*PROBLEM*:
Copy word for word, please, the lines of the entries below running from the one containing "This screenshot has height=426, width=798." to the one containing "Task: Expand the Switches submenu", both ends included.

*GIVEN DATA*:
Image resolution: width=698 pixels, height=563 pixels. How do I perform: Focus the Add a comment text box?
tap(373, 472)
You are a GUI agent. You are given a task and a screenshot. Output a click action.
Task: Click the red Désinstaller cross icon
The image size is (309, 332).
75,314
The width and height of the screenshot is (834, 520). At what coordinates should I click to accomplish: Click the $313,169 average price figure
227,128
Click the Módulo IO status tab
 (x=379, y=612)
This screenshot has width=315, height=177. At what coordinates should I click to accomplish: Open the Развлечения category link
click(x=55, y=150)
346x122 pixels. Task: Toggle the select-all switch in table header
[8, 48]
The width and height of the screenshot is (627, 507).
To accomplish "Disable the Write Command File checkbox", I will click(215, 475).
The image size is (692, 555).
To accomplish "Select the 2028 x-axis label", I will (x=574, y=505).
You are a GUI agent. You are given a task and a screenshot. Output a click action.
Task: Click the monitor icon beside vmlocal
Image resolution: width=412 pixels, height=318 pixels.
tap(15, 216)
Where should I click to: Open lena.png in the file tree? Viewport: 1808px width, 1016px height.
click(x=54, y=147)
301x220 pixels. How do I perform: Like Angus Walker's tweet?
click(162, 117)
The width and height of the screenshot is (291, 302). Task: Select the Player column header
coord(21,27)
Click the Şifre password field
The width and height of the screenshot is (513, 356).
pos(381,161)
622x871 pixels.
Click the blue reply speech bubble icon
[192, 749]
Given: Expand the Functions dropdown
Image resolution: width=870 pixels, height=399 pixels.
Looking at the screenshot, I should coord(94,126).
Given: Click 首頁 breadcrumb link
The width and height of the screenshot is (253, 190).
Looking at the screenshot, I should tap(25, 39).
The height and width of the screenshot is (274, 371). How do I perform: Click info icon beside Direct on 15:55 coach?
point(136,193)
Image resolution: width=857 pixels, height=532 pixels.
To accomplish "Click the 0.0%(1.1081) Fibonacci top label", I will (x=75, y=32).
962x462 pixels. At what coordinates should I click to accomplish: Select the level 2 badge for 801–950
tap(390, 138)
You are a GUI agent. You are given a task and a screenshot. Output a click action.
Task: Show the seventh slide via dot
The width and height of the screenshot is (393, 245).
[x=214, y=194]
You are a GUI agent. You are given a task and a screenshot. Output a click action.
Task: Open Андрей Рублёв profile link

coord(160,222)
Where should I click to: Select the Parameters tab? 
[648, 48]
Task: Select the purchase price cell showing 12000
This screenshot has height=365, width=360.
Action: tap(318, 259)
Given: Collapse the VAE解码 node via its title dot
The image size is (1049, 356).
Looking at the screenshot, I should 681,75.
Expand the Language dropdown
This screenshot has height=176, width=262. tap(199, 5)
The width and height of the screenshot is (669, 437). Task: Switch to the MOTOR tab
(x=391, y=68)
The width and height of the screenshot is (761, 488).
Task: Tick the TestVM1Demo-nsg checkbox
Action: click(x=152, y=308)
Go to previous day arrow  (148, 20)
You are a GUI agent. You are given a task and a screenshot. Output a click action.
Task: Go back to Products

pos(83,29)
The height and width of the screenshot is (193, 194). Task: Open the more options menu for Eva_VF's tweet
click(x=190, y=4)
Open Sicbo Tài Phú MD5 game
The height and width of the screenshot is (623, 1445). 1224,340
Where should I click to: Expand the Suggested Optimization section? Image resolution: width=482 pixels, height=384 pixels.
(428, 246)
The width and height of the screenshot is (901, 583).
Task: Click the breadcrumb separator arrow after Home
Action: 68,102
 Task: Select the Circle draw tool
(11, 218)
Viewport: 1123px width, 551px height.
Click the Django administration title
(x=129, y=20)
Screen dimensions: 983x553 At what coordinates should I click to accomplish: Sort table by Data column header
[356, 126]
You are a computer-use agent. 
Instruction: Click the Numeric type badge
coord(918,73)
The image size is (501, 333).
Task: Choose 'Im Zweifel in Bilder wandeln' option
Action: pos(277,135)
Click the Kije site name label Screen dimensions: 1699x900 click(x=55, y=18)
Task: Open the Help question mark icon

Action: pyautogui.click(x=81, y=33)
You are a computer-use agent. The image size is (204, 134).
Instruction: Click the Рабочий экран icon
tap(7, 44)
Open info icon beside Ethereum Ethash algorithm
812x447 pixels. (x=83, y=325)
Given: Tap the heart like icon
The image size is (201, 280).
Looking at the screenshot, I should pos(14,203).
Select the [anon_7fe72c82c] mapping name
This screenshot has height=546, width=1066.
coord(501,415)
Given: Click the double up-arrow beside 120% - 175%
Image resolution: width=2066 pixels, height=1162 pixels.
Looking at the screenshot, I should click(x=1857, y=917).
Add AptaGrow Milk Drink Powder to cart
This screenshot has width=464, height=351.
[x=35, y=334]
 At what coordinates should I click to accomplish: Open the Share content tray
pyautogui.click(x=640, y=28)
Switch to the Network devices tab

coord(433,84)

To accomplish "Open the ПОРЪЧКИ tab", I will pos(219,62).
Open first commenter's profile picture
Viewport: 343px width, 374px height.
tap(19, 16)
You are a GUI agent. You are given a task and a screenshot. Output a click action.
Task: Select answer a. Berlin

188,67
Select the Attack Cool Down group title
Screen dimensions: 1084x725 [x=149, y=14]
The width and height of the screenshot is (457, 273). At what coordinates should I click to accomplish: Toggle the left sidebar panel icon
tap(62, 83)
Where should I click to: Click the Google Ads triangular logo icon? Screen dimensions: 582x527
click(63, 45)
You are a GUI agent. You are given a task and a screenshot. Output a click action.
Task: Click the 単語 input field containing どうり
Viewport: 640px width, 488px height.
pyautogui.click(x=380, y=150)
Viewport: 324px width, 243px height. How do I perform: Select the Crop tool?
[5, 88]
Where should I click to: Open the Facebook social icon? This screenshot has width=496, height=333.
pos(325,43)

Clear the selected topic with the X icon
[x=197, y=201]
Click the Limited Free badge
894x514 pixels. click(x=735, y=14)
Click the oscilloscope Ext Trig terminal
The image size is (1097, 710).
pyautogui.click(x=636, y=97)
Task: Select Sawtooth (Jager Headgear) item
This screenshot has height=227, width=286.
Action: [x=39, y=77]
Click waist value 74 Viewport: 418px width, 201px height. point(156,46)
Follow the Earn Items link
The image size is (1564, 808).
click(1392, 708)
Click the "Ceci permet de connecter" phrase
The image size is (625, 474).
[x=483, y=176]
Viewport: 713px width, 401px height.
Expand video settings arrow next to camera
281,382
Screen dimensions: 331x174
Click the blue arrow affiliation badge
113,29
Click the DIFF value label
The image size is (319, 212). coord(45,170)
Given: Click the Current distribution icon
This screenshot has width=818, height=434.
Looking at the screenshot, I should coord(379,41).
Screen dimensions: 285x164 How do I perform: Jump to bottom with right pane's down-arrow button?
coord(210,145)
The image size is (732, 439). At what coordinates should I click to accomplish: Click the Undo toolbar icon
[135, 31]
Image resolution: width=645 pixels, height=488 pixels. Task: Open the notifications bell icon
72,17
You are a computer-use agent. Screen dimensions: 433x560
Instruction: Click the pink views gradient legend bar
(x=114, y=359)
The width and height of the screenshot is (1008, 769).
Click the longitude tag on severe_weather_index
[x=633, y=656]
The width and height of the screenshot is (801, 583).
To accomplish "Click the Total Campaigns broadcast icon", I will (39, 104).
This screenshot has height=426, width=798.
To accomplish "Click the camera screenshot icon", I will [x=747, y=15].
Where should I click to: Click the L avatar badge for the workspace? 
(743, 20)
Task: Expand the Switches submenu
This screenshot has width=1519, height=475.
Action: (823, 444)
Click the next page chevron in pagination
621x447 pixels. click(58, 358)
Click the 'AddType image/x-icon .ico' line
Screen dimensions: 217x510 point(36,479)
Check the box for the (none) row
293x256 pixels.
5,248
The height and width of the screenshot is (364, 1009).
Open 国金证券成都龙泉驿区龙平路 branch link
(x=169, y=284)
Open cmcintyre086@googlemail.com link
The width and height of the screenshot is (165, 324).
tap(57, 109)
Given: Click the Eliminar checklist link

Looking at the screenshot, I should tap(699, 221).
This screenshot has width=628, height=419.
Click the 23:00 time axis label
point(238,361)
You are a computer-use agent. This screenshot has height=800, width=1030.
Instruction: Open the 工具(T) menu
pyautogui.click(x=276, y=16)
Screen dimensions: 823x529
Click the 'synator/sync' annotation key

*SOLUTION FOR THIS PROBLEM*:
This screenshot has height=426, width=798.
To accomplish "Click the camera screenshot icon", I will [x=747, y=15].
Where should I click to: Click the L avatar badge for the workspace? 
(743, 20)
Task: Expand the Switches submenu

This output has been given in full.